REQUIREMENT.
Your answer must be the records below, reproduced exactly.

Dataset entries
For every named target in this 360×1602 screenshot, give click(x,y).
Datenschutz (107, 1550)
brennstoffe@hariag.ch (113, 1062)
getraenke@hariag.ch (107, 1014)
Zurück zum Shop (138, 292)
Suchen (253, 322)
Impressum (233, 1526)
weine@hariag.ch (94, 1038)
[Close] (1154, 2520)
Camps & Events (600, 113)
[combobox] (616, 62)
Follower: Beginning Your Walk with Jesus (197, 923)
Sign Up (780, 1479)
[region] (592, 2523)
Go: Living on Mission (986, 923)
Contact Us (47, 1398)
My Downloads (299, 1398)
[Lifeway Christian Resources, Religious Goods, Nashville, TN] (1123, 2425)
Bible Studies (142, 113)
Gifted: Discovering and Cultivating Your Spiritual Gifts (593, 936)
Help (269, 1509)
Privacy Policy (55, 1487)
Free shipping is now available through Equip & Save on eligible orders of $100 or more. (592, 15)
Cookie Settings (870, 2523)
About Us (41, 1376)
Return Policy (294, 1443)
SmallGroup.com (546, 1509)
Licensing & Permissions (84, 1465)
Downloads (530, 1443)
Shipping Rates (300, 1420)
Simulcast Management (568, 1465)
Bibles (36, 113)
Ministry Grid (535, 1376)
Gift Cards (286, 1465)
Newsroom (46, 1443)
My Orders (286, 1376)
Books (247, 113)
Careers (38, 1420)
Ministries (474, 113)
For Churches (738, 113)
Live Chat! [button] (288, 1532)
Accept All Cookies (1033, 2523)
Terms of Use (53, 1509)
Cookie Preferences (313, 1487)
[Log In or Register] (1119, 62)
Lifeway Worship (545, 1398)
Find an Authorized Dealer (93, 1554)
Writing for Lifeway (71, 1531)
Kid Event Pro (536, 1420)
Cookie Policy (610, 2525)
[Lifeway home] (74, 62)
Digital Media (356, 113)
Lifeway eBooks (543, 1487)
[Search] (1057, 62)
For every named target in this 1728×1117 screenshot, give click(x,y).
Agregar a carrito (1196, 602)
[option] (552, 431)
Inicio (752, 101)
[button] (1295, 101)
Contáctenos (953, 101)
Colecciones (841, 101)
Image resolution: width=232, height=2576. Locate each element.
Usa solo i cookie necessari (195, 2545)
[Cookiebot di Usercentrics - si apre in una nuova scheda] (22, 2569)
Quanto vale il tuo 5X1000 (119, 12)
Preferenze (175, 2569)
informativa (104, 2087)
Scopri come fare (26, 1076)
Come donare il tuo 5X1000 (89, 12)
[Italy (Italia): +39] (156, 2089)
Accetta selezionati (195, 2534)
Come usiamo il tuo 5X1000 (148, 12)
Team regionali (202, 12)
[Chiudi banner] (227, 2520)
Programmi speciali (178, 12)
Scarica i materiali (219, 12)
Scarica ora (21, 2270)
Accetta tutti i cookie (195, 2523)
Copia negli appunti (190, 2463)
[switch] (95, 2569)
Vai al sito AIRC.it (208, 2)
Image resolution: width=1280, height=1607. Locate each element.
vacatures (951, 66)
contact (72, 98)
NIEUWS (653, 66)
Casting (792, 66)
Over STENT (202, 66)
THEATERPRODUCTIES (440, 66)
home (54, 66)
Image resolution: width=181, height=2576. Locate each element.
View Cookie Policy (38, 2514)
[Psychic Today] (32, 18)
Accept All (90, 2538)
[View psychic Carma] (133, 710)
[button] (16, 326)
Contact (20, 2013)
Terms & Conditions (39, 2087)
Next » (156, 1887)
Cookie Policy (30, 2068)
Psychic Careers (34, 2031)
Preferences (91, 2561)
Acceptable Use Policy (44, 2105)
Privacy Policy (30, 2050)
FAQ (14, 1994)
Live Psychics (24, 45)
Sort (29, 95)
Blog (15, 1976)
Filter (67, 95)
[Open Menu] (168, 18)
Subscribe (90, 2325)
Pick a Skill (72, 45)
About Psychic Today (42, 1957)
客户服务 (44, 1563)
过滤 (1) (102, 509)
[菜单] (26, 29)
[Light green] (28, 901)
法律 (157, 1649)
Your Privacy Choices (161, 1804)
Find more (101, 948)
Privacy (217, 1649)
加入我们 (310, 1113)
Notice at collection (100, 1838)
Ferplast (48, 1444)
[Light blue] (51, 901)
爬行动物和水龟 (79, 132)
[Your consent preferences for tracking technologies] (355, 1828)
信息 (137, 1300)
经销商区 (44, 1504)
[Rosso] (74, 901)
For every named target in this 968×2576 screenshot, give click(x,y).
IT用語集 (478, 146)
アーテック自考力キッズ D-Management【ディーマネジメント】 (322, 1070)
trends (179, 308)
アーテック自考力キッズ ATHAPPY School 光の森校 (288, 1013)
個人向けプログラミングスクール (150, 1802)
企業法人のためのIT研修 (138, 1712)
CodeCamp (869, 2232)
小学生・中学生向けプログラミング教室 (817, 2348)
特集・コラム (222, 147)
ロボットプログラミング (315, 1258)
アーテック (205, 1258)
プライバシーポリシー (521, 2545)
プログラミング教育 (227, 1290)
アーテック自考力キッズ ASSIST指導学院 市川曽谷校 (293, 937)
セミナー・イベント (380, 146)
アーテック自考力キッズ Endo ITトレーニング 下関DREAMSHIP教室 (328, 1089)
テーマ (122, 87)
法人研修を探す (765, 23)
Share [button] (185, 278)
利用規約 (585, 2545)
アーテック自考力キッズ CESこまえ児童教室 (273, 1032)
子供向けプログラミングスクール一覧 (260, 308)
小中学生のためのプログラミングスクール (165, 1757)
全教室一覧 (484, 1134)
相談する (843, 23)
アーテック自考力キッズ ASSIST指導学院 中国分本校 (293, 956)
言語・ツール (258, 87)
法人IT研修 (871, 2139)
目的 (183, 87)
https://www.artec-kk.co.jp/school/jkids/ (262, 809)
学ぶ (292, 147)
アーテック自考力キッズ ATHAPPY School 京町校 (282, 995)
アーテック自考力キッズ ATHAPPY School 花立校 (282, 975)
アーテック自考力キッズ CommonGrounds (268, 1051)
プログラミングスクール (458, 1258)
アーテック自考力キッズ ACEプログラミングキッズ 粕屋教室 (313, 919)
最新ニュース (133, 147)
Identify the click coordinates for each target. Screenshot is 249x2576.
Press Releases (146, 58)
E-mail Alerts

RESPONSE AREA.
For every named target in this 360×1602 screenshot, give click(x,y).
Datenschutz (107, 1550)
brennstoffe@hariag.ch (113, 1062)
getraenke@hariag.ch (107, 1014)
Zurück zum Shop (138, 292)
Suchen (253, 322)
Impressum (233, 1526)
weine@hariag.ch (94, 1038)
[Close] (1154, 2520)
Camps & Events (600, 113)
[combobox] (616, 62)
Follower: Beginning Your Walk with Jesus (197, 923)
Sign Up (780, 1479)
[region] (592, 2523)
Go: Living on Mission (986, 923)
Contact Us (47, 1398)
My Downloads (299, 1398)
[Lifeway Christian Resources, Religious Goods, Nashville, TN] (1123, 2425)
Bible Studies (142, 113)
Gifted: Discovering and Cultivating Your Spiritual Gifts (593, 936)
Help (269, 1509)
Privacy Policy (55, 1487)
Free shipping is now available through Equip & Save on eligible orders of $100 or more. (592, 15)
Cookie Settings (870, 2523)
About Us (41, 1376)
Return Policy (294, 1443)
SmallGroup.com (546, 1509)
Licensing & Permissions (84, 1465)
Downloads (530, 1443)
Shipping Rates (300, 1420)
Simulcast Management (568, 1465)
Bibles (36, 113)
Ministry Grid (535, 1376)
Gift Cards (286, 1465)
Newsroom (46, 1443)
My Orders (286, 1376)
Books (247, 113)
Careers (38, 1420)
Ministries (474, 113)
For Churches (738, 113)
Live Chat! [button] (288, 1532)
Accept All Cookies (1033, 2523)
Terms of Use (53, 1509)
Cookie Preferences (313, 1487)
[Log In or Register] (1119, 62)
Lifeway Worship (545, 1398)
Find an Authorized Dealer (93, 1554)
Writing for Lifeway (71, 1531)
Kid Event Pro (536, 1420)
Cookie Policy (610, 2525)
[Lifeway home] (74, 62)
Digital Media (356, 113)
Lifeway eBooks (543, 1487)
[Search] (1057, 62)
For every named target in this 1728×1117 screenshot, give click(x,y).
Agregar a carrito (1196, 602)
[option] (552, 431)
Inicio (752, 101)
[button] (1295, 101)
Contáctenos (953, 101)
Colecciones (841, 101)
Image resolution: width=232, height=2576. Locate each element.
Usa solo i cookie necessari (195, 2545)
[Cookiebot di Usercentrics - si apre in una nuova scheda] (22, 2569)
Quanto vale il tuo 5X1000 (119, 12)
Preferenze (175, 2569)
informativa (104, 2087)
Scopri come fare (26, 1076)
Come donare il tuo 5X1000 (89, 12)
[Italy (Italia): +39] (156, 2089)
Accetta selezionati (195, 2534)
Come usiamo il tuo 5X1000 (148, 12)
Team regionali (202, 12)
[Chiudi banner] (227, 2520)
Programmi speciali (178, 12)
Scarica i materiali (219, 12)
Scarica ora (21, 2270)
Accetta tutti i cookie (195, 2523)
Copia negli appunti (190, 2463)
[switch] (95, 2569)
Vai al sito AIRC.it (208, 2)
Image resolution: width=1280, height=1607. Locate each element.
vacatures (951, 66)
contact (72, 98)
NIEUWS (653, 66)
Casting (792, 66)
Over STENT (202, 66)
THEATERPRODUCTIES (440, 66)
home (54, 66)
Image resolution: width=181, height=2576. Locate each element.
View Cookie Policy (38, 2514)
[Psychic Today] (32, 18)
Accept All (90, 2538)
[View psychic Carma] (133, 710)
[button] (16, 326)
Contact (20, 2013)
Terms & Conditions (39, 2087)
Next » (156, 1887)
Cookie Policy (30, 2068)
Psychic Careers (34, 2031)
Preferences (91, 2561)
Acceptable Use Policy (44, 2105)
Privacy Policy (30, 2050)
FAQ (14, 1994)
Live Psychics (24, 45)
Sort (29, 95)
Blog (15, 1976)
Filter (67, 95)
[Open Menu] (168, 18)
Subscribe (90, 2325)
Pick a Skill (72, 45)
About Psychic Today (42, 1957)
客户服务 (44, 1563)
过滤 (1) (102, 509)
[菜单] (26, 29)
[Light green] (28, 901)
法律 (157, 1649)
Your Privacy Choices (161, 1804)
Find more (101, 948)
Privacy (217, 1649)
加入我们 (310, 1113)
Notice at collection (100, 1838)
Ferplast (48, 1444)
[Light blue] (51, 901)
爬行动物和水龟 (79, 132)
[Your consent preferences for tracking technologies] (355, 1828)
信息 (137, 1300)
经销商区 (44, 1504)
[Rosso] (74, 901)
For every named target in this 968×2576 screenshot, give click(x,y).
IT用語集 (478, 146)
アーテック自考力キッズ D-Management【ディーマネジメント】 (322, 1070)
trends (179, 308)
アーテック自考力キッズ ATHAPPY School 光の森校 (288, 1013)
個人向けプログラミングスクール (150, 1802)
企業法人のためのIT研修 (138, 1712)
CodeCamp (869, 2232)
小学生・中学生向けプログラミング教室 (817, 2348)
特集・コラム (222, 147)
ロボットプログラミング (315, 1258)
アーテック (205, 1258)
プライバシーポリシー (521, 2545)
プログラミング教育 (227, 1290)
アーテック自考力キッズ ASSIST指導学院 市川曽谷校 (293, 937)
セミナー・イベント (380, 146)
アーテック自考力キッズ Endo ITトレーニング 下関DREAMSHIP教室 (328, 1089)
テーマ (122, 87)
法人研修を探す (765, 23)
Share [button] (185, 278)
利用規約 (585, 2545)
アーテック自考力キッズ CESこまえ児童教室 (273, 1032)
子供向けプログラミングスクール一覧 (260, 308)
小中学生のためのプログラミングスクール (165, 1757)
全教室一覧 (484, 1134)
相談する (843, 23)
アーテック自考力キッズ ASSIST指導学院 中国分本校 (293, 956)
言語・ツール (258, 87)
法人IT研修 (871, 2139)
目的 (183, 87)
https://www.artec-kk.co.jp/school/jkids/ (262, 809)
学ぶ (292, 147)
アーテック自考力キッズ ATHAPPY School 京町校 (282, 995)
アーテック自考力キッズ ATHAPPY School 花立校 (282, 975)
アーテック自考力キッズ CommonGrounds (268, 1051)
プログラミングスクール (458, 1258)
アーテック自考力キッズ ACEプログラミングキッズ 粕屋教室 (313, 919)
最新ニュース (133, 147)
Identify the click coordinates for each target. Screenshot is 249x2576.
Press Releases (146, 58)
E-mail Alerts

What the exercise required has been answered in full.